In Magdeburg ist am ersten Jahrestag des Anschlags auf den Weihnachtsmarkt der Opfer und Hinterbliebenen gedacht worden. Bei einer Gedenkstunde in der Johanniskirche sagte Bundeskanzler Friedrich Merz anhaltende Unterstützung der Bundesregierung zu: „Wir stehen an Ihrer Seite, heute und in Zukunft. Und wenn es daran fehlen sollte, dann sind wir auch heute noch aufgerufen, dies zu korrigieren und dies zu verbessern.“
In der gemeinsamen Trauer könnten Trost und Kraft liegen, so Merz. Aber: „Auch Wut und Zorn dürfen sein im Auge von grausamen Verbrechen, wie dieses eines war.“ Deutschland sei ein Land, „das nichts höher stellt als den Menschen, jeden Einzelnen, als das Leben eines Menschen“, sagte Merz. Es gehe darum, einander bedingungslos Anteilnahme zu schenken, wo Unrecht geschehe, zusammenzustehen, wo Gewalt ausbreche, und beharrlich denen beizustehen, die Gewalt erleben.
„Wir kapitulieren nicht vor dem Terror“
Sachsen-Anhalts Ministerpräsident Reiner Haseloff bestärkte die Menschen darin, sich nicht dauerhaft von den Geschehnissen einschränken zu lassen. „Wir haben Verletzlichkeit erfahren, aber wir dürfen nicht Verletzte bleiben. Darum ist es ein wichtiges Zeichen, dass der Weihnachtsmarkt in Magdeburg nur wenige Meter von hier auch in diesem Jahr stattfindet“, sagte der CDU-Politiker. „Wir kapitulieren nicht vor dem Terror, wir leben unser Leben und unsere Traditionen.“
Für den Tag des Gedenkens blieb der Weihnachtsmarkt geschlossen.

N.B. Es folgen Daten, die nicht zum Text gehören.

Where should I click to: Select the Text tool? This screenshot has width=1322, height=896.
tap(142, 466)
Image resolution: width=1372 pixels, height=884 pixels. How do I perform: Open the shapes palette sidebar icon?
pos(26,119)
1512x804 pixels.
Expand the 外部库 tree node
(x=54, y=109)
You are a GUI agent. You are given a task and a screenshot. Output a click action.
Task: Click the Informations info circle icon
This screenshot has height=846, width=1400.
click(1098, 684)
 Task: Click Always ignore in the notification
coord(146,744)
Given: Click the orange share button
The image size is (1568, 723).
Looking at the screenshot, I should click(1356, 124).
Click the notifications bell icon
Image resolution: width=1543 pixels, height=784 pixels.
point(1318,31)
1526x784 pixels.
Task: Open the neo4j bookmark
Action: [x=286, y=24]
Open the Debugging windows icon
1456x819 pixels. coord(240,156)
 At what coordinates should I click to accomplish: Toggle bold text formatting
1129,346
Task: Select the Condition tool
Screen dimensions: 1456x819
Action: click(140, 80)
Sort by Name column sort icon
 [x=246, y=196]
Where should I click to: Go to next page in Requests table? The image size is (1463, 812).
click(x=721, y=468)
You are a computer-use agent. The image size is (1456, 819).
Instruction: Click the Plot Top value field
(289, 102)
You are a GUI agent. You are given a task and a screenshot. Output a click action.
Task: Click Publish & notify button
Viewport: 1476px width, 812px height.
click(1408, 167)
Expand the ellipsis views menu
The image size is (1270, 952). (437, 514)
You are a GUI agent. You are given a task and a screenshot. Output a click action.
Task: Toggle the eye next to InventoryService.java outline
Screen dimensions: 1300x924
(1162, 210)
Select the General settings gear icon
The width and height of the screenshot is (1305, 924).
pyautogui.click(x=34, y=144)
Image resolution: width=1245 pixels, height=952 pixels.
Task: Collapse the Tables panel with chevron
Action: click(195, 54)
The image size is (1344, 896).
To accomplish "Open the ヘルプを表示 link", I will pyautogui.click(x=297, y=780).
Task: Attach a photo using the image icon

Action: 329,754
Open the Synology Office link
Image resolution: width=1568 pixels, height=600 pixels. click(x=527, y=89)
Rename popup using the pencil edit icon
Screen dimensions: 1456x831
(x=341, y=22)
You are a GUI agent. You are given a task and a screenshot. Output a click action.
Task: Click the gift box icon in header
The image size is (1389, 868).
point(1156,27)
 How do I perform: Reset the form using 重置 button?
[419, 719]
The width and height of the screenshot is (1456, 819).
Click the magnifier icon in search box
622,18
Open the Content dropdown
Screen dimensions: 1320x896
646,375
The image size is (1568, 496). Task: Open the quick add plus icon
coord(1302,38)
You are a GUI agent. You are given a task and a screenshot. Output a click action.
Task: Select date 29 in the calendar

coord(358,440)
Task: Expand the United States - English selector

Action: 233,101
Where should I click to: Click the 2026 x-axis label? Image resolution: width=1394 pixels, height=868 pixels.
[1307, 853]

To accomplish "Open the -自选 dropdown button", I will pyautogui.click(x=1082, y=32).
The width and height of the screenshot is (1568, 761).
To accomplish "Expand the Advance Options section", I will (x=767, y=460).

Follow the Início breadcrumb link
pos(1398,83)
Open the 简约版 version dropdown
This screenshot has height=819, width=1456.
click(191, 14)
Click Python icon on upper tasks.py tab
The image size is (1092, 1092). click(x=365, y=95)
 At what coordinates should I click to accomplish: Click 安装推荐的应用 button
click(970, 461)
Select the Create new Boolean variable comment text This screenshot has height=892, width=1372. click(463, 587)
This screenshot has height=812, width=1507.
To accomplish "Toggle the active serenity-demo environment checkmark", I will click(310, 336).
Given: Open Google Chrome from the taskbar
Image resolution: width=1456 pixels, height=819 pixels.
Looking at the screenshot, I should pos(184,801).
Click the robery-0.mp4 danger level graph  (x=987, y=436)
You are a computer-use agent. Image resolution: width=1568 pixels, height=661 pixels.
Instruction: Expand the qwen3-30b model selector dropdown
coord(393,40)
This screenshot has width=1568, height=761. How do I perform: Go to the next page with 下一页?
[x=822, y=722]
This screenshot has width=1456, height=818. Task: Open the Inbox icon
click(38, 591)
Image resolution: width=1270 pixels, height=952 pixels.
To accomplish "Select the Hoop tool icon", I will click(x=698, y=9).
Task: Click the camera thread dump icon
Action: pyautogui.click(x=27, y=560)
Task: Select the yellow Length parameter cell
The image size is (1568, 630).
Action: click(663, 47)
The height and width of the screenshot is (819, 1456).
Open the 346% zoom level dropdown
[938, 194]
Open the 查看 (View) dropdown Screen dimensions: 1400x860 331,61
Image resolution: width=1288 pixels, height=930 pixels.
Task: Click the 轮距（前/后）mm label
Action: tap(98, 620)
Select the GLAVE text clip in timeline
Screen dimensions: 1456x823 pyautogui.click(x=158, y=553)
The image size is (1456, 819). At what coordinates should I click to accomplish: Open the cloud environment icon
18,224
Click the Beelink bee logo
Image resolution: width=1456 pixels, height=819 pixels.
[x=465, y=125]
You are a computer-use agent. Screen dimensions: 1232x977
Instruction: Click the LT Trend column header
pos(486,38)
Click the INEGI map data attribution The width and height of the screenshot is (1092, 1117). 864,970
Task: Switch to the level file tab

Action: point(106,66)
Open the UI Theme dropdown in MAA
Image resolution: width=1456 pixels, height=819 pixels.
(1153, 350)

Die Tat habe die Stadt und das Land verändert, so der Ministerpräsident. „Die Wunden sind bis heute nicht verheilt, der Schrecken ist noch allgegenwärtig.“ Er erinnerte aber auch an die große Welle der Solidarität nach dem Anschlag und dankte den zahlreichen freiwilligen Helferinnen und Helfern sowie den Rettungskräften.
„Unser Miteinander beruht auf gegenseitigem Vertrauen, der Achtung vor der unantastbaren Menschenwürde und der Nächstenliebe.“ Attentäter würden mit aller Härte des Gesetzes zur Verantwortung gezogen, „aber wir dürfen unsere Freiheit und Würde nicht preisgeben, indem wir Hass in unseren Herzen Raum geben“.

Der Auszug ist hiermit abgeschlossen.